As he lived at Royat I saw much of him alone, Royat being such a wee place that if two sojourners venture simultaneously abroad they must of necessity meet. I found him as Lackaday had described him, a widely read scholar and an amiable and cynical companion. But in addition to these casual encounters, I was thrown daily into his society with Lackaday and Elodie. We arranged always to lunch together, Lackaday, Bakkus and myself taking it in turns to be hosts at our respective hotels. Now and then Elodie insisted on breaking the routine and acting as hostess at a restaurant in Clermont-Ferrand. It was all very pleasant. The only woman to three men, Elodie preened herself with amusing obviousness and set out to make herself agreeable. She did it with a Frenchwoman's natural grace. But as soon as the talk drifted into anything allusive to war or books or art or politics, she manifested an ignorance abysmal in its profundity. I was amazed that a woman should have been for years the intimate companion of two men like Lackaday and Bakkus without picking up some superficial knowledge of the matters they discussed. And I was interested, even to the pitch of my amazement, to behold the deference of both men, when her polite and vacant smile proclaimed her inability to follow the conversation. Invariably one of them would leave me to the other and turn to Elodie. It was Bakkus more often who thus broke away. He had the quick impish faculty, one of the rarest of social gifts, of suddenly arresting a woman's attention by a phrase, apparently irrelevant, yet to her woman's jumping mind relevant to the matter under dispute and of carrying it off into a pleasant feminine sphere. It was impish, and I believe deliberately so, for on such occasions one could catch the ironic gleam in his eyes. The man's sincere devotion to both of them was obvious.

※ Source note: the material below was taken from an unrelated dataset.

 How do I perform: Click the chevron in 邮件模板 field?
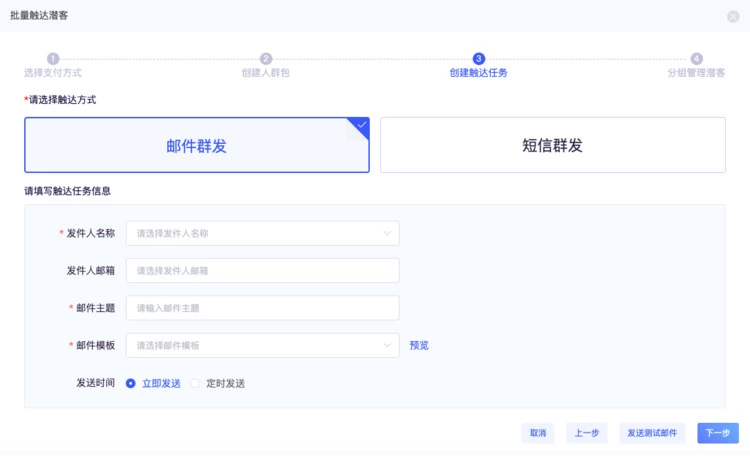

"Madame Patou..." I began one day, at lunch--we were talking of the tyranny of fashion, even in the idyllic lands where ladies are fully dressed in teeth necklaces and yellow ochre--"Madame Patou..."
She threw up her hands. We were lunching very well--the petit vin of Auvergne is delicious--"Mais voyons donc--why all this ceremony among friends? Here we are, we three, and it is André, Horace, Elodie--and here we are, we four, and it is Monsieur Bakkus, and Lackaday--never will I be able to pronounce that word--and Madame Patou and Monsieur le Capitaine Hylton. Look. To my friends I am Elodie tout court--and you?"